Bryant built me a “soap box racer” using the wheels and axles from my pedal car. The racer was a wooden box nailed to a 2×6 which was nailed to a 2×4 to receive the rear axle. Another 2×4 was pivoted to the other end of the 2×6 by a bolt.
The rider sat in the box and steered with his feet on the pivoted front axle. This experience caused a problem for me when I was learning to fly airplanes. I did great coordinating stick and rudder pedals in the air, but as soon as I landed my habits learned on the soap box racer came to the fore. In the racer, I’d learned to push with right foot to turn left; airplane rudder pedals work just the opposite: push with the right foot to swing the nose of the airplane to the right, and vice versa. The consequence was that it took me all summer to fly solo before school started in fall.

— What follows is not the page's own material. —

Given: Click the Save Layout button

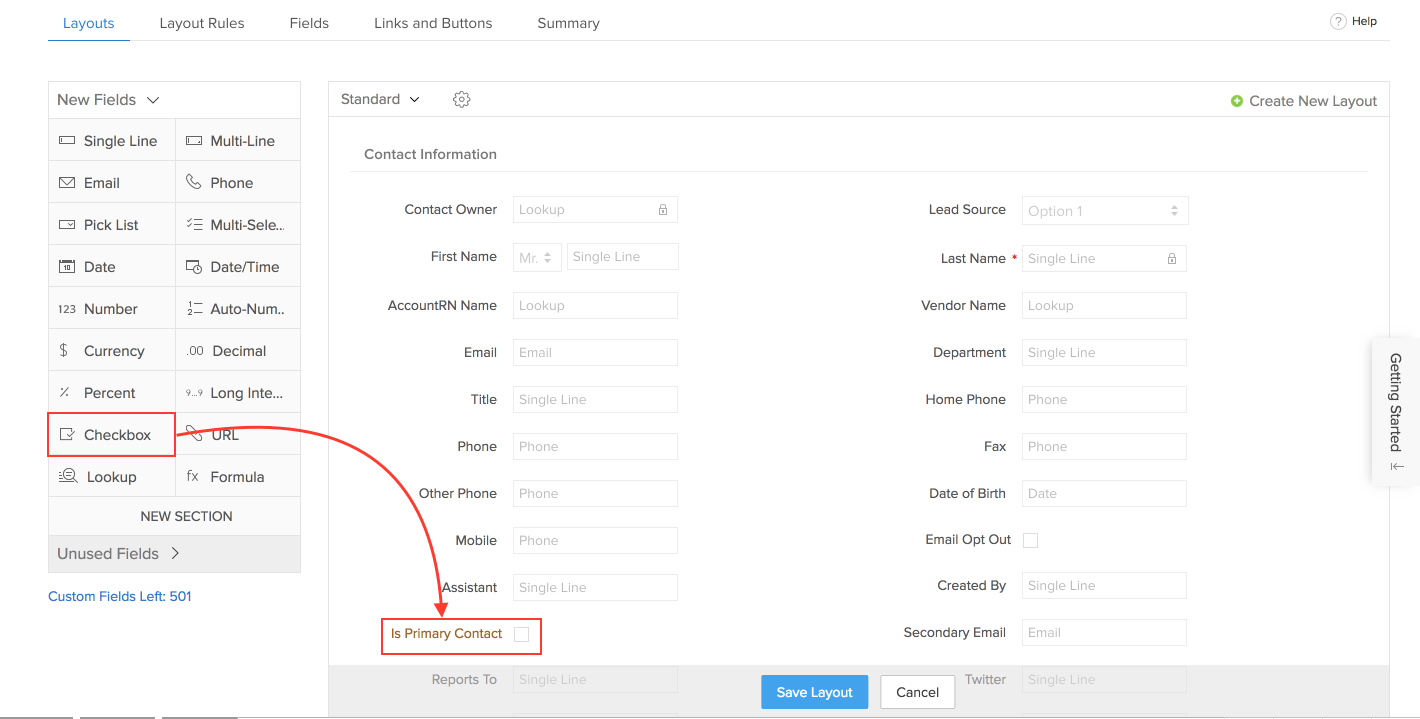Looking at the screenshot, I should (814, 691).
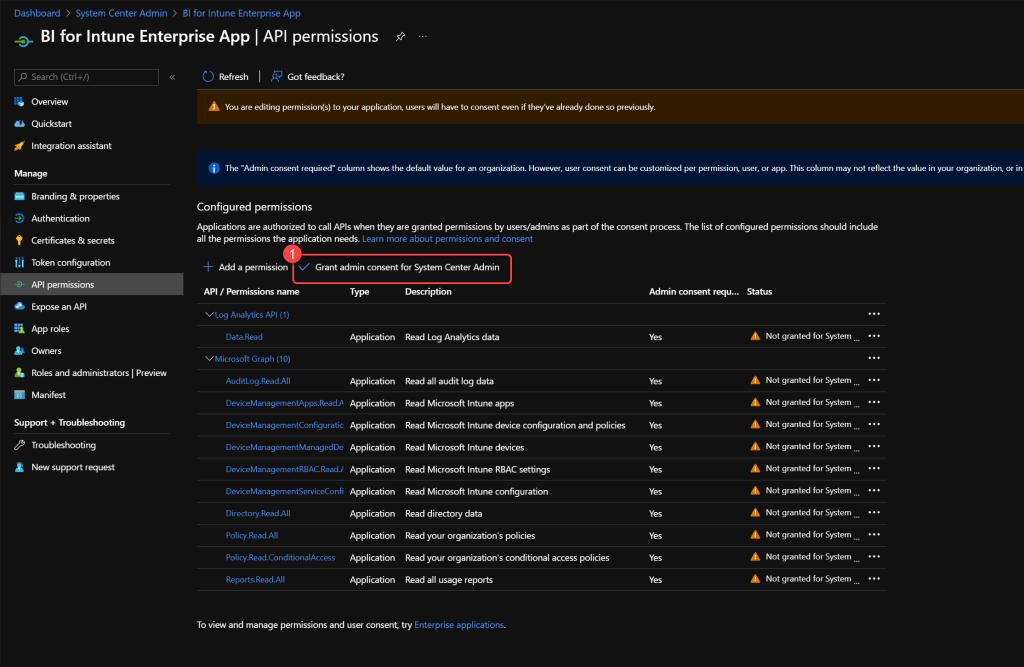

Bryant marked me for life: I was watching him place pipes between buildings to climb up. Of course one of the pipes slipped out and conked me on the head, leaving a permanent depression in my skull. Later, Bryant picked up a frog between two sticks and came at me. If he had had the frog in his hand, I would have taken it when offered; instead, I turned and ran. I tripped over a stob and landed on another one, which made a hole in my cheek through which I could feel my teeth. I wear that scar still.
Bryant was a semester short of graduation from Clemson when WWII started. He enlisted in the Army Air Corps and was sent to airplane mechanics school. Upon graduation, Bryant found that he would be assigned to a flight crew and decided that if he were going to be on an airplane, he wanted to be flying it.
Upon graduation from aviation cadets he was assigned to flying B-17s to train gunners. When the B-29 entered service, Bryant was re-assigned to a B-29 as Aircraft Commander. He flew off Tinian Island to bomb Japan.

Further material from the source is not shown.